• What this task involves: Reading the records below, count the lines in which the string "panel" appears; write the number only.

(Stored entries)
BEGIN

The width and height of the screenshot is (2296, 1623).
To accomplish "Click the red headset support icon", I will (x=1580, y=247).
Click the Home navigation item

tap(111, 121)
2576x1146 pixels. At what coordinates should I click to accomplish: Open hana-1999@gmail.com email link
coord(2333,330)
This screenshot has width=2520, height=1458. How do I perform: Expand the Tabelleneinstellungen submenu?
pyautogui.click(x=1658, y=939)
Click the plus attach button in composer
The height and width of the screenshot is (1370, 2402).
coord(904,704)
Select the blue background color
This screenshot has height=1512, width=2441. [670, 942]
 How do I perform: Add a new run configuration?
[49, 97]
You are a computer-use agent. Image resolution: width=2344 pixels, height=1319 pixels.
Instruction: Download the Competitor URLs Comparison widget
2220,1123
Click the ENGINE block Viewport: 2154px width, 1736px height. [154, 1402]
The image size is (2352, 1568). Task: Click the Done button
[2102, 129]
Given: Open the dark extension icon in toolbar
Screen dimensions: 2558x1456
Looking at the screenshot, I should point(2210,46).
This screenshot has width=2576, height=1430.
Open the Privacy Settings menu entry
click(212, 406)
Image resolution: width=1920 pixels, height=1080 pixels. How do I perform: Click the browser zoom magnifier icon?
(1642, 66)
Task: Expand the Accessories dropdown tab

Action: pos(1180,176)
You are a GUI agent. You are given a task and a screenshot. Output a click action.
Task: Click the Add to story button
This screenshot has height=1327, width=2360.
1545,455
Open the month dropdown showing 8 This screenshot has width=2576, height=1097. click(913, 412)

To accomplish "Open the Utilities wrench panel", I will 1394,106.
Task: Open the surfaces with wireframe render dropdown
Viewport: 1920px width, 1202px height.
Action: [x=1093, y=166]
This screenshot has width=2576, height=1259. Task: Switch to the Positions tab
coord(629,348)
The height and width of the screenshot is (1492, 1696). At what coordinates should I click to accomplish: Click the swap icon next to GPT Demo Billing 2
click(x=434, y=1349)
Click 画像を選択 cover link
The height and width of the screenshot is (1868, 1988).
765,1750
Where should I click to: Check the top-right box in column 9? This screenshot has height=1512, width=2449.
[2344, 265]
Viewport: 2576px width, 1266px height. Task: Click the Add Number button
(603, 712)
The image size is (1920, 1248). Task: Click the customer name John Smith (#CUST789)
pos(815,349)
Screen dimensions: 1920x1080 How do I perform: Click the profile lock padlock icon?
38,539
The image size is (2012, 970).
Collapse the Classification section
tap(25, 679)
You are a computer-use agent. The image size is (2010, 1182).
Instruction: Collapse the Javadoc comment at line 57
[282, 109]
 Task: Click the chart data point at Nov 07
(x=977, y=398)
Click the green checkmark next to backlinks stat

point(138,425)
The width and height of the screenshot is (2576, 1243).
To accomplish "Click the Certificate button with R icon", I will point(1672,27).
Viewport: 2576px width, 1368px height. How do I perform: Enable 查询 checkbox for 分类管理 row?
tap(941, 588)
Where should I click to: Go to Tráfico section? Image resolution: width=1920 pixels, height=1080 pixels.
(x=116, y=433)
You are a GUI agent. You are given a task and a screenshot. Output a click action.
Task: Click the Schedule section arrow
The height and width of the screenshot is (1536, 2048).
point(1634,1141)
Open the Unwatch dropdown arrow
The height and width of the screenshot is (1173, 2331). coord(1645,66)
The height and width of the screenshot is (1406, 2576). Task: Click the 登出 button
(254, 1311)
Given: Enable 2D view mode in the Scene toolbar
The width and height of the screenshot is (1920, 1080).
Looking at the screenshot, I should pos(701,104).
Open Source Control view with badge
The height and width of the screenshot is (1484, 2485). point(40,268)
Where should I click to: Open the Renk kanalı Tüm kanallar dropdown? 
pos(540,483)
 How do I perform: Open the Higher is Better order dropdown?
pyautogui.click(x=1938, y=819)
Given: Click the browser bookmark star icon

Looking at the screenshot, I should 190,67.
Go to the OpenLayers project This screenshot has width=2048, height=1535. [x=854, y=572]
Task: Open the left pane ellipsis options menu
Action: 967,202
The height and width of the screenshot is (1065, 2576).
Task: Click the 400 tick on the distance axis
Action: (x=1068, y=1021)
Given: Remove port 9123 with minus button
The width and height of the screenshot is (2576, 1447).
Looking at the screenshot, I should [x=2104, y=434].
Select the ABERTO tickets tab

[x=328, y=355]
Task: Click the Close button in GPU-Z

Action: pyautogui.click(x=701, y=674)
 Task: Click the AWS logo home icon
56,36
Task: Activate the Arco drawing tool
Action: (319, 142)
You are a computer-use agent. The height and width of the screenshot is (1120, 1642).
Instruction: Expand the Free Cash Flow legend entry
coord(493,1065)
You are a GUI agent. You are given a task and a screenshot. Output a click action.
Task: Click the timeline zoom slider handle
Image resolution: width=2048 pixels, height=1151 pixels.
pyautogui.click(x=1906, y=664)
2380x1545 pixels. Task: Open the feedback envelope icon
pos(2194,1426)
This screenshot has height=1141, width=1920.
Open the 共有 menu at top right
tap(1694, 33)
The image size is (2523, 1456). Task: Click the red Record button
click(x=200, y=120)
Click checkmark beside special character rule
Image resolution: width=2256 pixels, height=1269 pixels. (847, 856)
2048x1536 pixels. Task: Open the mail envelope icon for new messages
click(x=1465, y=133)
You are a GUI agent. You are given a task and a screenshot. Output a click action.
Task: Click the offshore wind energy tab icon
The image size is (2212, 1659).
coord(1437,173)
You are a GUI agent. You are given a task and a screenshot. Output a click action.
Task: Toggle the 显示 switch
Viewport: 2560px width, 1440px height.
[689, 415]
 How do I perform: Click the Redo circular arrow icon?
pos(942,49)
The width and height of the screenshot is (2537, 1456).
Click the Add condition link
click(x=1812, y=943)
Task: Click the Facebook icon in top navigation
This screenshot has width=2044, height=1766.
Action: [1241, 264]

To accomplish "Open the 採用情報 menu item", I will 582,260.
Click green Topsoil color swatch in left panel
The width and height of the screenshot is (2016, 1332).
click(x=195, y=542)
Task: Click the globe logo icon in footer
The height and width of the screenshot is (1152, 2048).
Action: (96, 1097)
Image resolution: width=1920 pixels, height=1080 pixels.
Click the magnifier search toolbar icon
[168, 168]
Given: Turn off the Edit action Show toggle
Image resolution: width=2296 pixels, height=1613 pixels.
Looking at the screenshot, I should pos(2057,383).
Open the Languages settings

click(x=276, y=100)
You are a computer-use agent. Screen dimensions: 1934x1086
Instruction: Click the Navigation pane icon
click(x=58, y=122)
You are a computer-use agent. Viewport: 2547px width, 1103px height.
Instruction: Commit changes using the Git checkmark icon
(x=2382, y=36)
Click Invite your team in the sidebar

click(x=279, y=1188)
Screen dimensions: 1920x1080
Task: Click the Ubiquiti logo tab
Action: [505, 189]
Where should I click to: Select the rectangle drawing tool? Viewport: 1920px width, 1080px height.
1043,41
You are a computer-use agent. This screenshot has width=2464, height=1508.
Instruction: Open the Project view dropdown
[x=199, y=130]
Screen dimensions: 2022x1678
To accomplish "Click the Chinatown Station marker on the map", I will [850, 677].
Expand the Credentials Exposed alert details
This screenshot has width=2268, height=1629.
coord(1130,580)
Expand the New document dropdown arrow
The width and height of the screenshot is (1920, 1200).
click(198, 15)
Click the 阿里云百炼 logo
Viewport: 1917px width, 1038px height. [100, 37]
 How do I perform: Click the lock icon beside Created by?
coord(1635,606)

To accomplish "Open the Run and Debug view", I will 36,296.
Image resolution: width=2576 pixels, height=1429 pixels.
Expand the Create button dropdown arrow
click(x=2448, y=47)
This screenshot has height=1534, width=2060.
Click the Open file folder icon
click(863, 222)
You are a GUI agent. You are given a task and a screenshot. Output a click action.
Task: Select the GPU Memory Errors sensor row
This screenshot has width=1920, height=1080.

END

• Exercise result: 2